*** RECORDS TO USE Section Begins ***

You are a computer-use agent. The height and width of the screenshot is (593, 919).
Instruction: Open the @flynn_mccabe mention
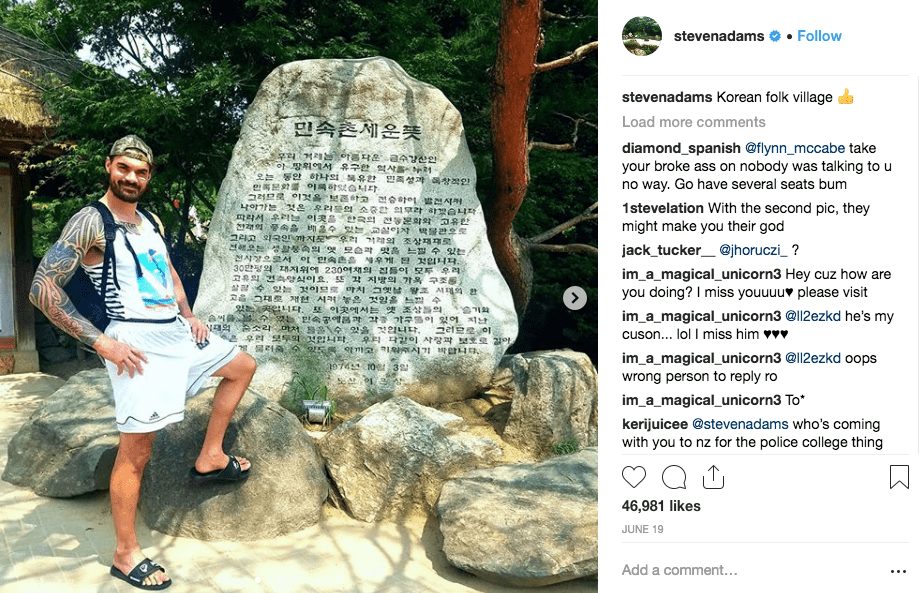point(795,148)
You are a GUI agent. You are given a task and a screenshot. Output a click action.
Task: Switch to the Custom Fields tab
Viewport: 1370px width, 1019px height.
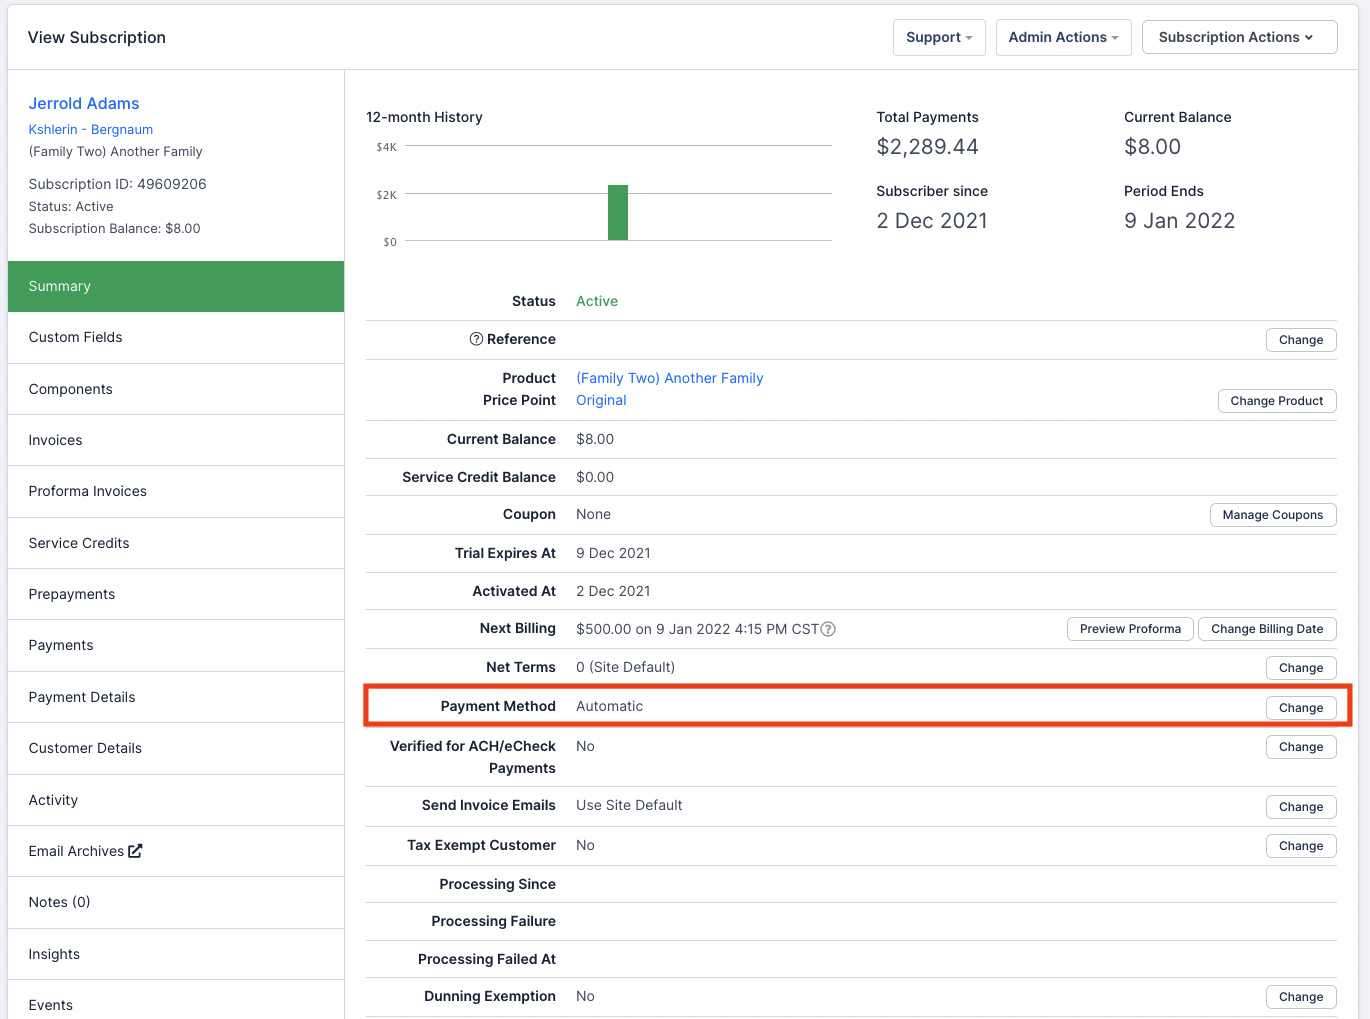pos(76,337)
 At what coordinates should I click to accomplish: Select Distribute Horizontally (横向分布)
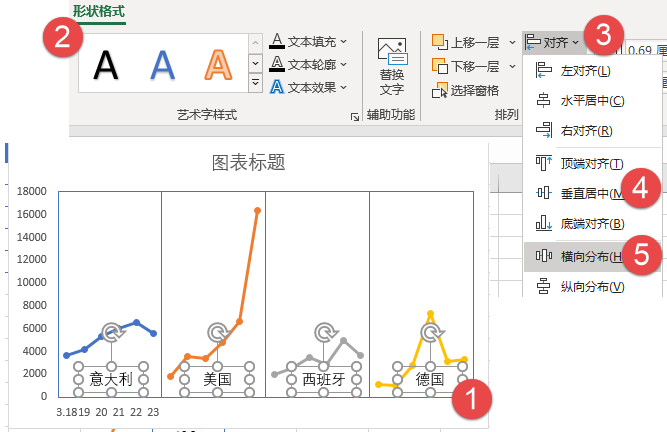click(591, 256)
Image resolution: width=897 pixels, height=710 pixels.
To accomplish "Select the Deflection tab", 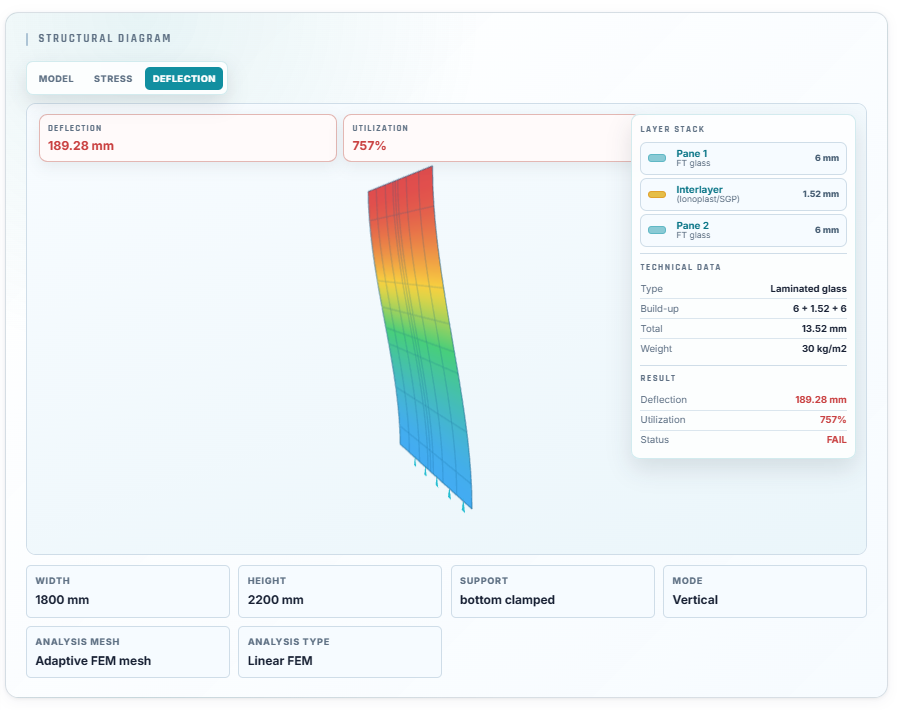I will coord(184,78).
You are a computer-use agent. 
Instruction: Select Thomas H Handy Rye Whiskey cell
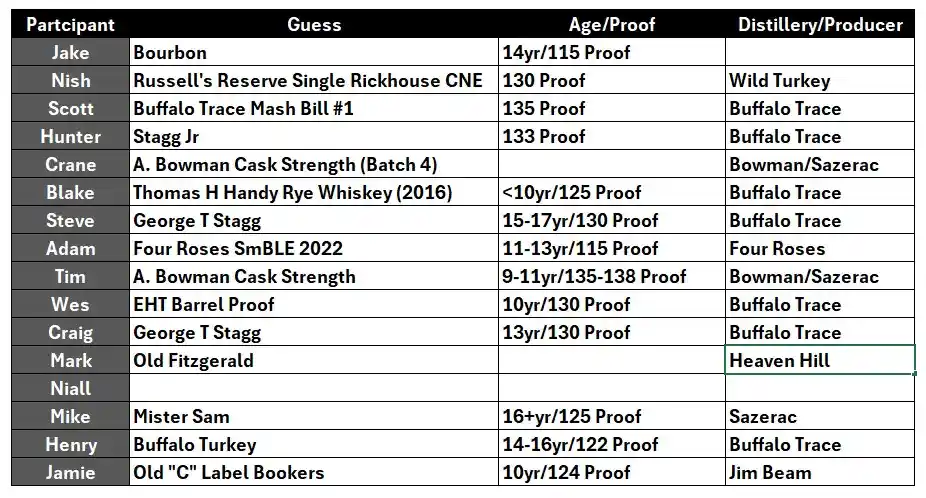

*** RECORDS TO USE Section Ends ***

WHAT IS EXPECTED – In the entries above, find every line holding the word "screenshot" and copy it out.

TASK SOLUTION –
You are a computer-use agent. The height and width of the screenshot is (593, 919).
You are a GUI agent. You are given a task and a screenshot. Output a click action.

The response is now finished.